Era un día caluroso de junio y Wilson apareció con un atuendo que se había puesto a la carrera en cuanto llegó de la Ciudad. Traía un sombrero de palma con una elegante toquilla protegiéndole la nuca, y vestía un saco Norfolk y pantalones bombachos de tejido moteado.
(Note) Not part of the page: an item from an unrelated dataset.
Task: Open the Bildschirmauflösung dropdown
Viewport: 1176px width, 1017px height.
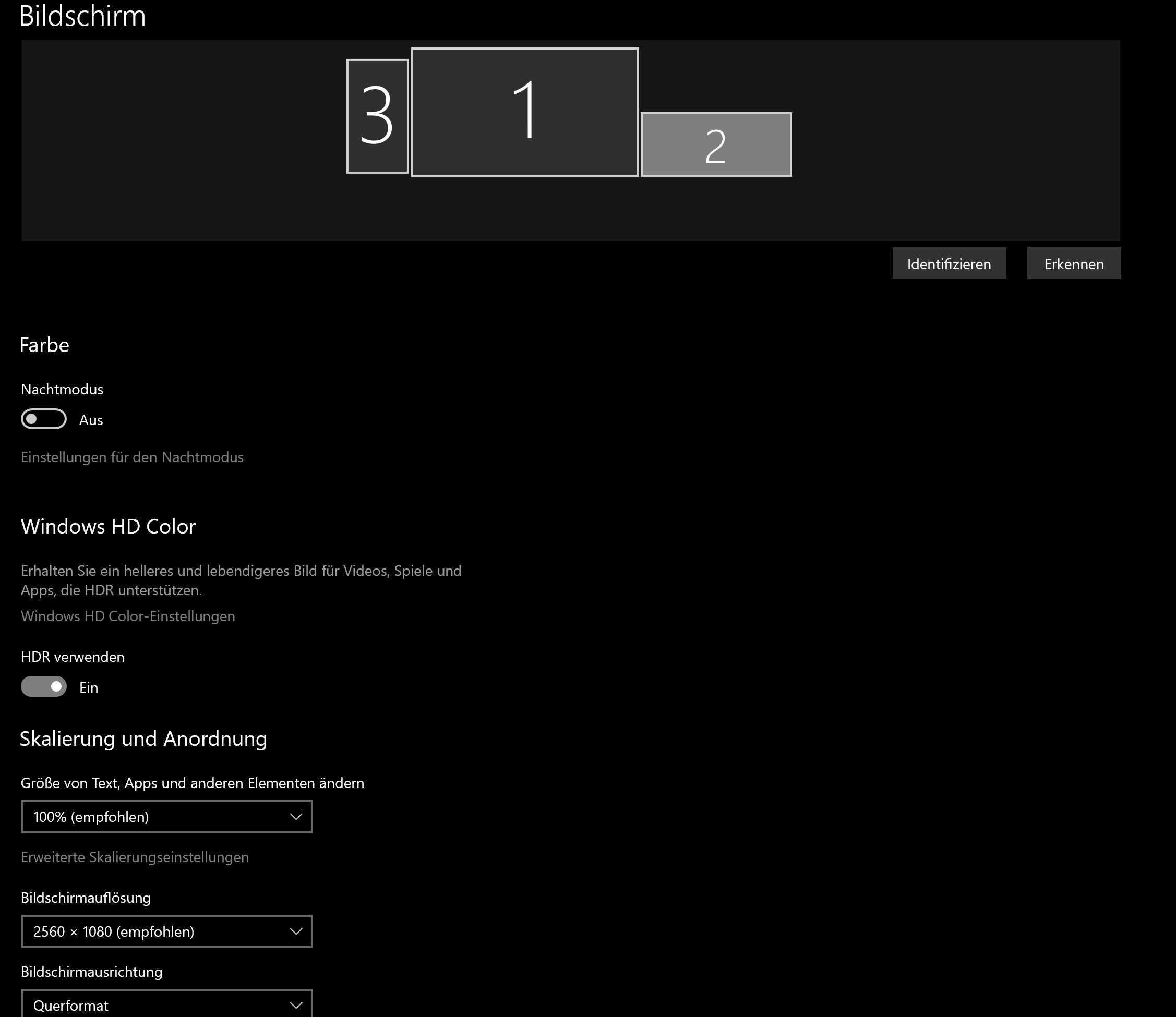Action: 166,931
—Mira —dijo, abriéndole a Darnell—, ve la maña. No giras la manija para nada. Primero empujas fuerte y luego jalas. Es un truco mío y lo voy a patentar. Verás, mantiene lejos a los indeseables… lo cual se agradece en los suburbios. Siento que ya puedo dejar sola a la señora Wilson, y antes no sabes cómo la importunaban.

—Pero ¿y las visitas? —preguntó Darnell—. ¿Cómo le hacen para entrar?

—Ah, nosotros les decimos. Además, seguro que alguien se halla atento —dijo, vacilante—. La señora Wilson casi siempre está en la ventana. Ahora salió; fue a visitar a unas amistades. Creo que es el día de casa de los Bennett. Hoy es el primer sábado, ¿verdad? Sí conoces a J. W. Bennett, ¿no? Está en la Cámara, y creo que le va muy bien. El otro día me pasó un dato excelente. Oye —añadió Wilson cuando se encaminaron a la puerta de la casa—, ¿por qué te pones esas cosas negras? Te ves acalorado. Mírame a mí. Bueno, y eso que he estado trabajando en el jardín, pero estoy más fresco que una lechuga. Imagino que no sabes dónde comprar estas cosas. Muy pocos hombres lo saben. ¿Dónde crees que las compré?

—Supongo que en el West End —respondió Darnell por mostrarse cortés.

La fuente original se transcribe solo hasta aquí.